Sama seperti Naquib al-Attas, Ismail Raji al-Faruqi juga melihat bahwa hegemoni Barat melalui westernisasi telah menginfiltrasi pemikiran muslim hingga di bidang keilmuan. Bahkan tidak sedikit sarjana-sarjana muslim yang berpendidikan Barat telah memperkuat westernisasi dan sekularisasi di lingkungan perguruan tinggi.
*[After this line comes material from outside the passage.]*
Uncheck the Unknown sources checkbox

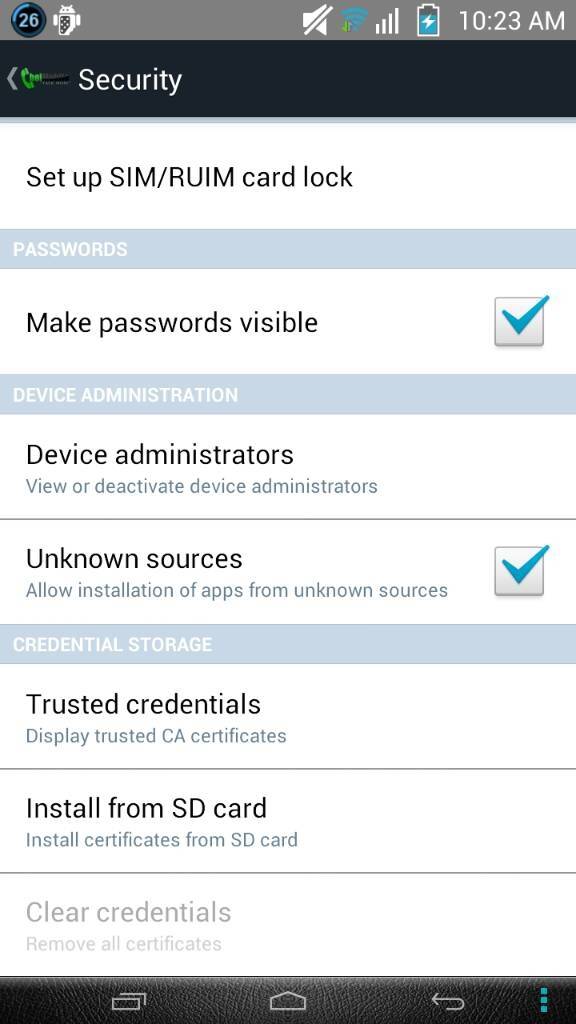(520, 571)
Ironisnya, meskipun umat Muslim dalam lingkungan perguruan tinggi dan di kalangan cendekiawan telah terpengaruh oleh budaya Barat, namun tetap saja mereka belum mampu menghasilkan prestasi yang sebanding dengan keunggulan kreatifitas Barat. Fenomena ini terjadi karena Islam telah kehilangan inti dari pandangan vertikalnya, yaitu pandangan yang terhubung erat dengan nilai-nilai Islam. Al-Faruqi menyebut hal ini sebagai “the lack of vision”(kekurangan visi), yang menggambarkan keadaan di mana umat Islam kehilangan pemahaman yang jelas tentang tujuan yang harus dicapai dan diperjuangkan hingga berhasil.[1] Untuk itu, diperlukan Islamisasi sebagai respons dan solusi atas westernisasi ilmu pengetahuan di kalangan kaum muslimin.
Landasan Epistemologi
Islamisasi ilmu pengetahuan menurut al-Faruqi, berorientasi pada paradigma pengetahuan manusia yang disusun kembali dari sudut pandang Islam. Untuk itu al-Faruqi membangun landasan epistemologi Islamisasinya para “prinsip tauhid” yang terdiri dari lima macam kesatuan. Pertama, Konsep Keesaan Tuhan menyatakan bahwa tidak ada Tuhan selain Allah yang menciptakan dan mengurus alam semesta. Dalam konteks pengetahuan, hal ini menunjukkan bahwa pengetahuan tidaklah hanya tentang menjelaskan dan memahami realitas sebagai sesuatu yang terpisah dari realitas yang mutlak (Tuhan), tetapi juga sebagai bagian yang tak terpisahkan dari keberadaan Tuhan itu sendiri.[2]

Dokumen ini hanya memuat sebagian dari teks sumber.